Les yeux globuleux et saillants de cette première statue lui confèrent un regard particulièrement puissant. La présence de la corne chargée, d'une longue tresse probablement en peau d'animal, l'empilement de colliers de perles, la longue jupe ornée d'amulettes; tout contribue à la force de la sculpture.
Elle porte (mais on le distingue mal) une petite statue sous sa main droite, elle aussi, au ventre gonflé et à la fontanelle ouverte qui laissent percevoir la charge d'ingrédients magiques.
Alors que celle-ci nous regarde d'un regard presque vitreux, myope; la présence des cauris étant évidemment la cause de cet effet.
Ne nous y trompons pas, les cauris sont toujours signes de puissance.
C'est plutôt par sa bouche, aux dents apparentes, que l'on pense percevoir le message si ce n'est le cri. Regard/Parole.. tout est mobilisé pour cet échange avec l'invisible. Dialogue cependant muet pour nous; imprégnés de sentiments mêlés d'effroi et de séduction. Peut-être ce personnage rit-il simplement et sa bonne humeur pourrait-elle être communicative si... il n'y avait le contexte!!
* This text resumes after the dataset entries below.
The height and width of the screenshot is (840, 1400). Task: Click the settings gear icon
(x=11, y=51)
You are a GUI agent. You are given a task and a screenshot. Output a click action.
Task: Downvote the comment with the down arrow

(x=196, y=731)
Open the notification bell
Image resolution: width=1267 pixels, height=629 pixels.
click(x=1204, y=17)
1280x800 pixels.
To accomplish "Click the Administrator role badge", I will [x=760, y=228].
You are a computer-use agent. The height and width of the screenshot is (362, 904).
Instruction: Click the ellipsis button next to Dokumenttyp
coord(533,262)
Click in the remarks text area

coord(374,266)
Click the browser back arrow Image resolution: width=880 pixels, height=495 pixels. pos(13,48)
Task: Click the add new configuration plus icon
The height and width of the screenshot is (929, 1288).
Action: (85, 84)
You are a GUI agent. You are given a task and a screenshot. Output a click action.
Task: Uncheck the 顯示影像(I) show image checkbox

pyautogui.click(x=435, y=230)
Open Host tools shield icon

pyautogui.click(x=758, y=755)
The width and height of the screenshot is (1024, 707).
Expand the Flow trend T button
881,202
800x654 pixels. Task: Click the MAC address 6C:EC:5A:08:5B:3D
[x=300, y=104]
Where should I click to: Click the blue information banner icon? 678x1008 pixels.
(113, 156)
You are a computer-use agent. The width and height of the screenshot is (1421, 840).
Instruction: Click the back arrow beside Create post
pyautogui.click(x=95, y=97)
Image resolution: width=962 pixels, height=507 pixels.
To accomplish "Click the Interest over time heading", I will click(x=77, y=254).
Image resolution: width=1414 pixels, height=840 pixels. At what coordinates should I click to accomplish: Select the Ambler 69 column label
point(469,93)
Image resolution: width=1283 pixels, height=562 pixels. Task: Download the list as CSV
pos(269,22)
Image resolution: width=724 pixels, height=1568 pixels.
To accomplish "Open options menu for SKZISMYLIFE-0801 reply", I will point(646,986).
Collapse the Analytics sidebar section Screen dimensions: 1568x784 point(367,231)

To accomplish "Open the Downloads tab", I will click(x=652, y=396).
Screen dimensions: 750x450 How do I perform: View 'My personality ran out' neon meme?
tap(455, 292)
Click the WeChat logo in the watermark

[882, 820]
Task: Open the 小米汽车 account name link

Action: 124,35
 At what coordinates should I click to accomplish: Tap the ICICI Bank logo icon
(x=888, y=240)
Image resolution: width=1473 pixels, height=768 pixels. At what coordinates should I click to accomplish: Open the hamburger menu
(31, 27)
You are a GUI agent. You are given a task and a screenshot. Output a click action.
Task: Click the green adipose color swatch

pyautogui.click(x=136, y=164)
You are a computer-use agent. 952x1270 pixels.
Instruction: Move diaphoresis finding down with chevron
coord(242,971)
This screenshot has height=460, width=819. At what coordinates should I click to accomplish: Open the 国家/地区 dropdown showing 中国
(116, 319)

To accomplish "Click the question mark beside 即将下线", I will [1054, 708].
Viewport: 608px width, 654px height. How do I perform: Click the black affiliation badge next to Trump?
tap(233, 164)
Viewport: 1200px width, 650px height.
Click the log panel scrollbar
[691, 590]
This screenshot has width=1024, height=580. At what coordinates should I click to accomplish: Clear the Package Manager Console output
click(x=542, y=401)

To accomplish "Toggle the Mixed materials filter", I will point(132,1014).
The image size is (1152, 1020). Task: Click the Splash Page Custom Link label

Ce que cette statue a évidemment de plus remarquable, c'est le travail sur ce grand cou annelé. Plus de zone ombilicale visible, plus de bras et de mains posées sur le ventre; mais la charge active se cache bien sous ce bout de tissu.
Et dans cette grande statue "poteau", n'imagine-t-on pas aisément le tronc d'arbre dont elle a été issue qui lui confère force et stabilité, dignes de la représentation ancestrale?
Au sujet de ces abdomens lourds, gonflés et pesants; Anne Retel-Laurentin (in Sorcellerie et ordalies) écrivait qu'ils évoquaient à la fois l'univers des sorciers, ceux qui «mangent» les âmes des autres et à la fois celui des «anti-sorciers», ceux qui extirpent la sorcellerie du ventre.
Si effectivement le nganga mobilise les énergies cosmiques à partir de ces statues; on peut y voir aussi, plus sereinement, l'omniprésence de l'ancêtre qui veille sur son clan...plutôt qu'un sorcier bien repu !
nb : Les 3 effigies représentées dans cette note appartiennent respectivement aux styles de la région de Tshofa, au style au cou annelé (là encore, vous l'auriez deviné) et au style...«poteau» dans la typologie de la statuaire Songye.